“UN DERECHO LEJÍTIMO PUES QUE ÉSTE SUELO ERA POSEÍDO POR NUESTROS MAYORES”: A MEMÓRIA COMO ESTRATÉGIA DOS GUARANIS NO PLEITO POR SUAS TERRAS MISSIONEIRAS (1828)
Palavras-chave:
Sete Povos das Missões. Século XIX. Terras indígenas. Memória.Resumo
No ano de 1828, o Povo missioneiro de São Miguel vendeu um de seus maiores territórios: a estância de São Vicente. A negociação foi registrada em documento produzido no Juízo de Paz de São Borja, e alguns elementos chamam a atenção na transação: além de o local ser vendido por um preço muito baixo, o comprador era um dos escrivães do texto, Alexandre de Abreu Valle Machado. Contudo, a venda foi assinada pelas lideranças do cabildo de São Miguel, e o outro escrivão era José Patrício Ibamimbÿ, guarani que ocupava essa função no mesmo Juízo de Paz. Ademais, deve-se considerar que o ato ocorreu no contexto da migração de parte dos guaranis dos Sete Povos das Missões para a República Oriental do Uruguai, junto das tropas do general Fructuoso Rivera.
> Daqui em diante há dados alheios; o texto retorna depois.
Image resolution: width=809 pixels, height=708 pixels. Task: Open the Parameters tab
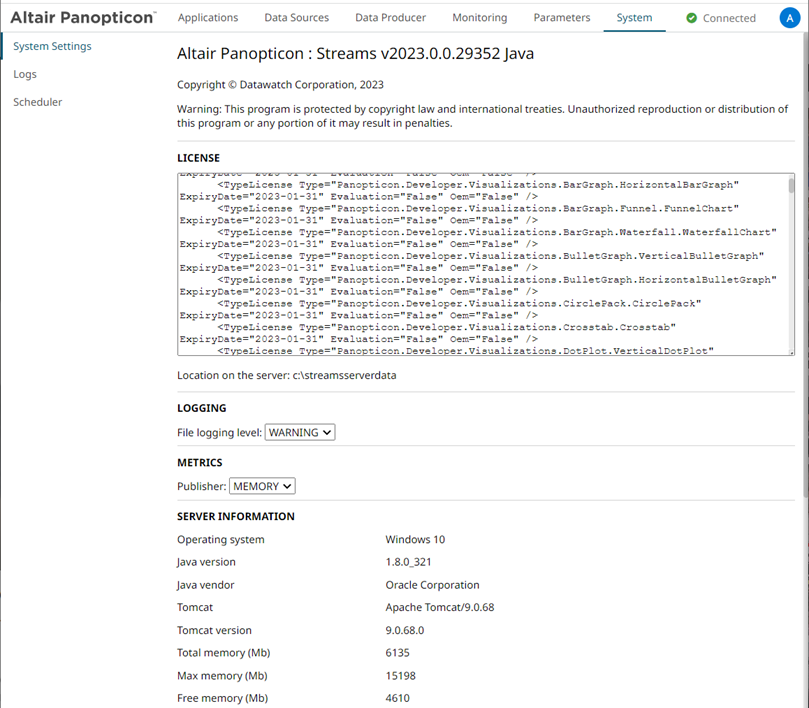[561, 18]
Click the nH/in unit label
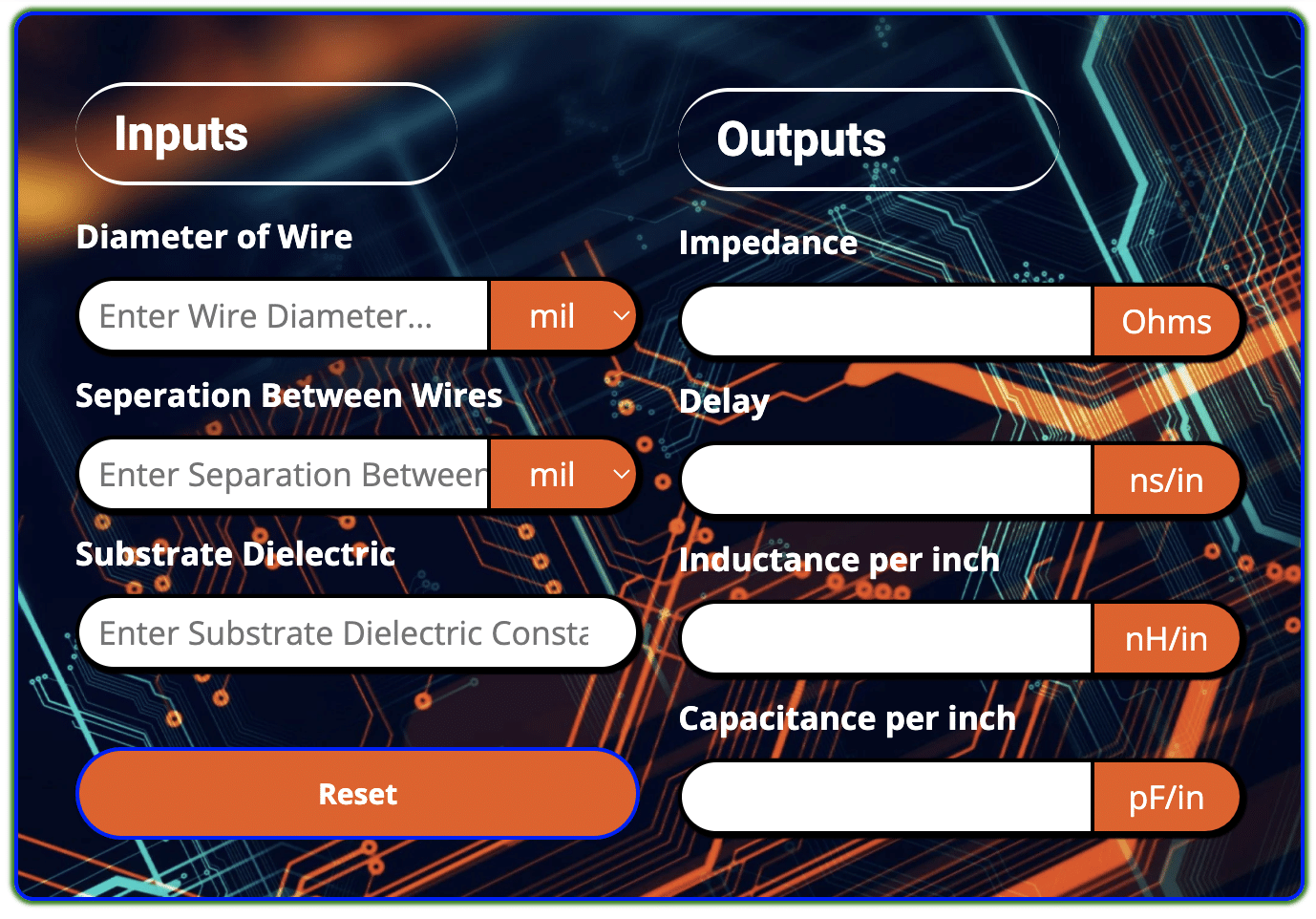The height and width of the screenshot is (919, 1316). click(1167, 639)
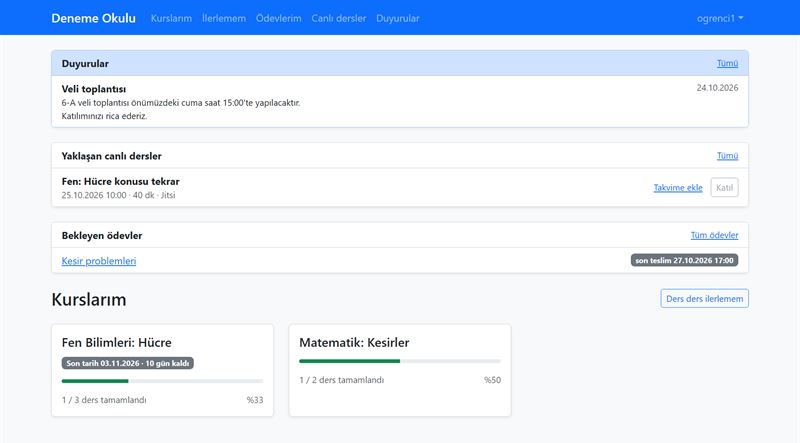Click Takvime ekle for the Fen lesson

678,188
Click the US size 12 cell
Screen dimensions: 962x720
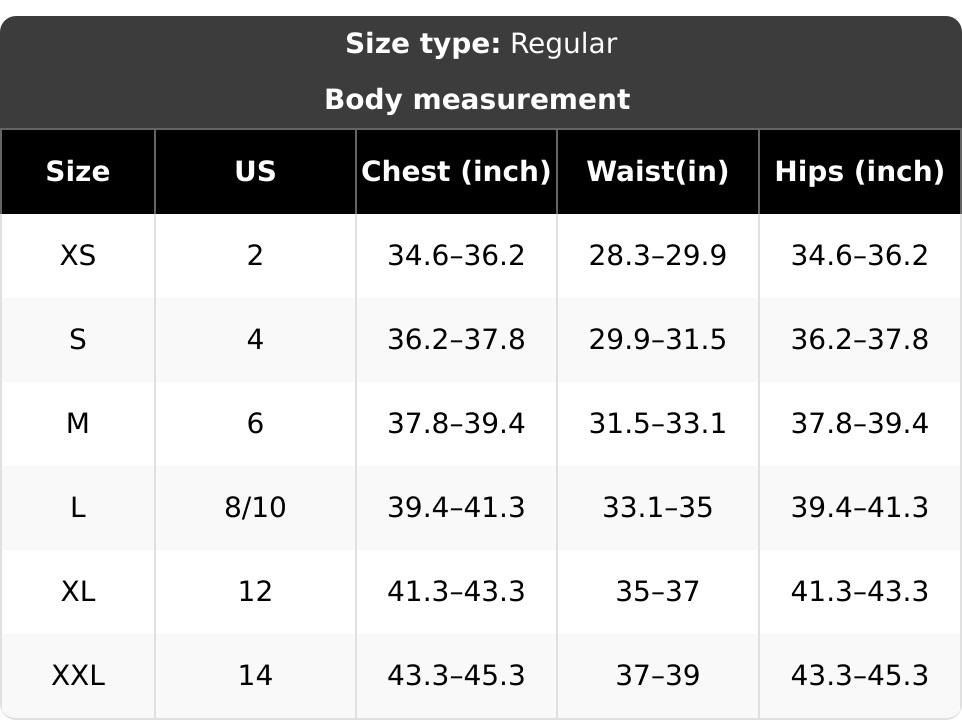tap(255, 591)
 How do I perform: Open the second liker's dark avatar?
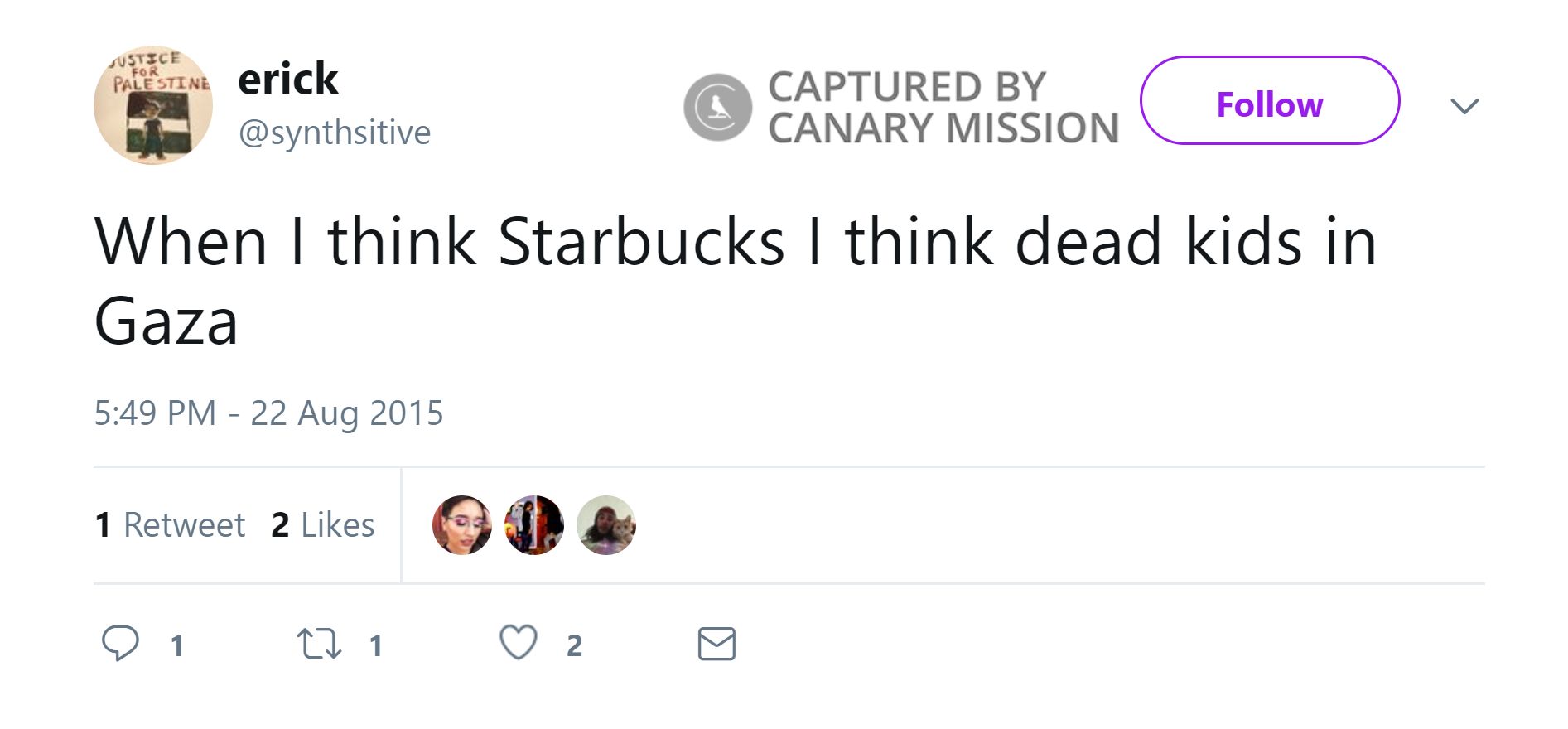(x=534, y=525)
Assim, esse artigo busca refletir sobre a importância da memória como uma estratégia dos indígenas para defender seu direito às terras missioneiras no sul da América em um contexto de esbulho desses territórios, a partir da análise da Declaração de Venda de Terras de São Vicente e das atas do acordo firmado entre as lideranças dos Sete Povos e Rivera.